During the war Piper used a both vinyl and olive drab canvas for the front seat covers. I contacted Beechwood Canvas Works in New Jersey, which still produces authentic WWII canvas for vehicle restorations. They sold me several yards of the canvas that was used for vehicle seats during that period. Carrying only canvas, pictures from the L-4 manual, dimensions, and an empty first aid kit container, I stopped at Metro Upholstery in Burnsville. They did everything I had asked for, and did a high quality finish. They turned out the front seat covers. We also had them make a set of square pads to be used in the back seat, since the seat was originally designed to be used while wearing a parachute.

My mother-in-law, Ellen Eide, used her sewing ability to duplicate the kick panel curtain.

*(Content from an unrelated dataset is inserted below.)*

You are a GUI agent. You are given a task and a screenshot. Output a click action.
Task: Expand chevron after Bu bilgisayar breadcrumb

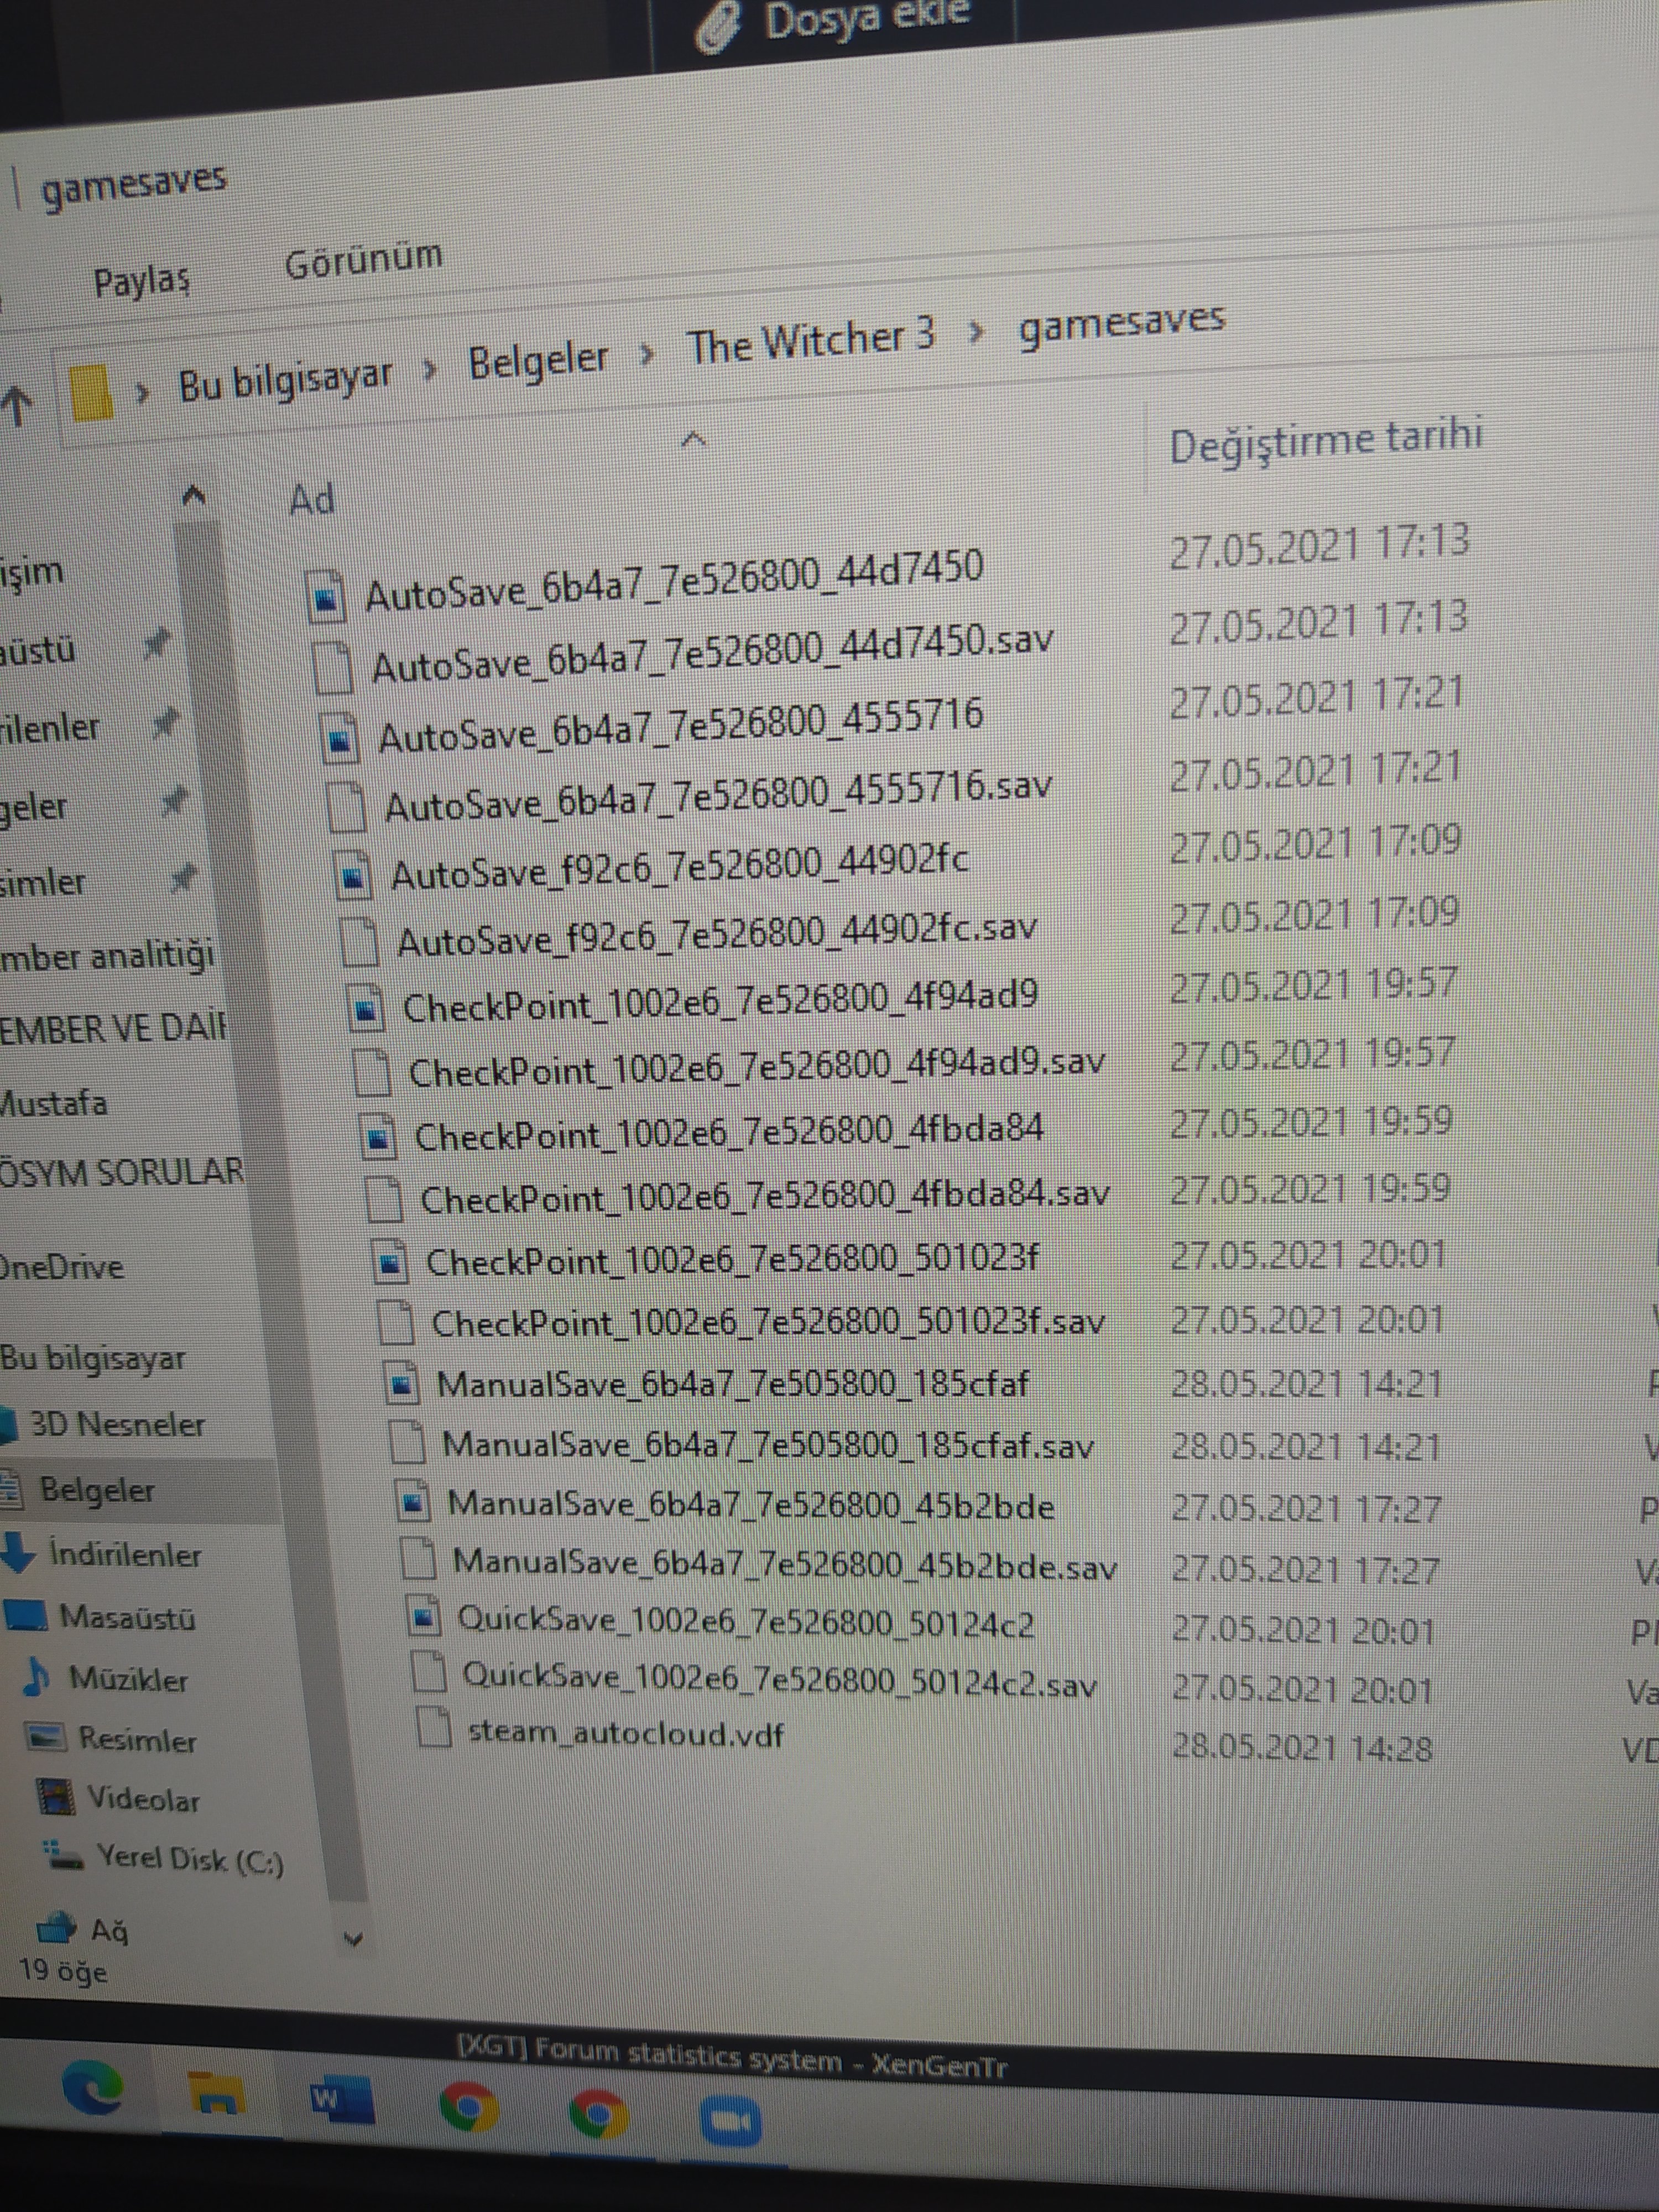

She used the old one as a pattern, and some of the O.D. canvas, to create a new curtain to be used in the restoration. In the design of the airplane, Piper extended the floorboards behind the rear seat to accommodate the observer while seated facing aft. At the aft end of the floorboards, they placed a kicker panel that is angled up. The curtain covers the area from the top of the angled panel, where it attaches with snaps, up to the map desk. It allowed access to interior sections of the aft fuselage for maintenance, while preventing unwanted objects from finding their way into the elevator mechanism.

On March 1, 2005, an airworthiness certificate was awarded to “45-4809″. On March 3, it made its return to the air, after fifty-one years of storage. Since Don Eide had done the most work, he took the honors of the first flight. When he returned, it took a couple days for the facial muscles to relax, and the smile fade enough for him to talk. He reported that it flew “hands off” the first flight. Sarah and I were able to fly it to the EAA meeting, and experience it for ourselves. It is, by far, the best Cub I have flown. We are looking forward to taking it to several fly-in’s, and to Oshkosh this summer.

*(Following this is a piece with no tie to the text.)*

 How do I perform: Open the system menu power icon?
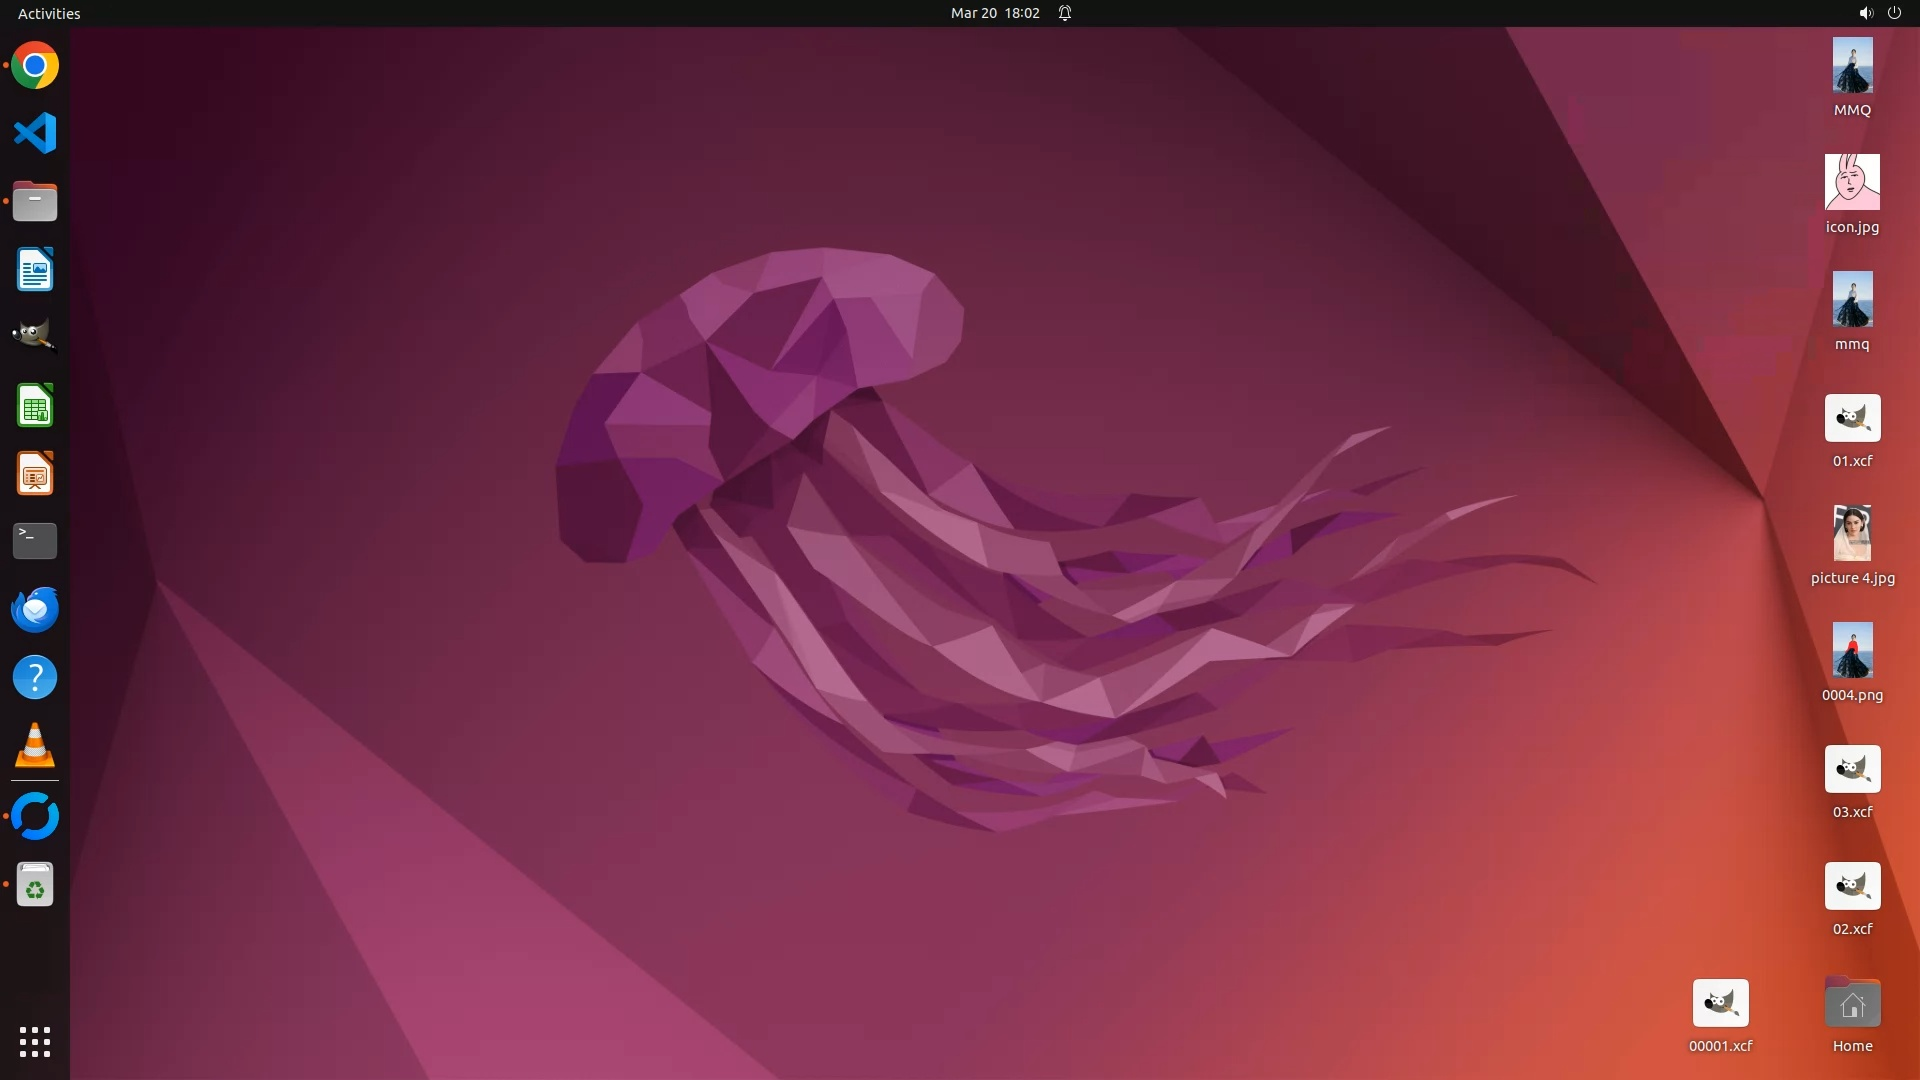1894,13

There were many people involved in some way with the restoration of the airplane. We cannot think of everyone that had some influence, but there are a few that need special mention. One who had a constant presence was Mike Niccum, of Webster, MN. Mike is an A&P/I.A. who ended up overseeing the project. He did the final welding of the lower longeron repairs, and was our “go-to” guy whenever we had a technical question. He’s a top notch mechanic, and very knowledgeable in all airplanes, from aerobatic to warbird. Most of all, Sarah and I cannot thank Don enough for all the time and effort he put into the project. It would still be in the Ryder truck if it weren’t for his jumping into it feet first.

Now you will have to excuse me, but I had four years to daydream about my L-4… and today looks like a good day to go flying!


Comment by Much

August 22, 2016 @ 5:51 am


Your project and website is passionating !
I am a Young french pilot and passionate by ww2.
I will soon start flying on a L4 and probably work on this aircraft to make it more complete !
I was wondering, where did you find the checklist for your beautiful piper ?
Best regards and keep making us dreaming!


Comment by Jim

November 20, 2017 @ 4:45 pm

Love Cubs – I enjoyed the article and I must say that if you’re doing ‘Warbird’ stuff then get into the plastic model world. As an aero engineer, lic A&P, model craftsman, and yes aircraft restorer… I must point out that proper colors can be found in the modeling world. Anyone doing WWII Euro aircraft models would know in seconds the OD and belly Gray numbers and be able to tell you which model paint company has the correct color so you can match. All too often I see multi-million dollar restorations of P-51’s and such ruined by wrong colors, especially chromate. For instance all P-51’s had yellow chromate structure and North American interior green or green chromate [yellow chromate with black added] not the apple green we see from the jet age. Korean F-51’s which were rebuilt would replace yellow chromate with green chromate. So you can find an incredible amount of finish information in the modeling community.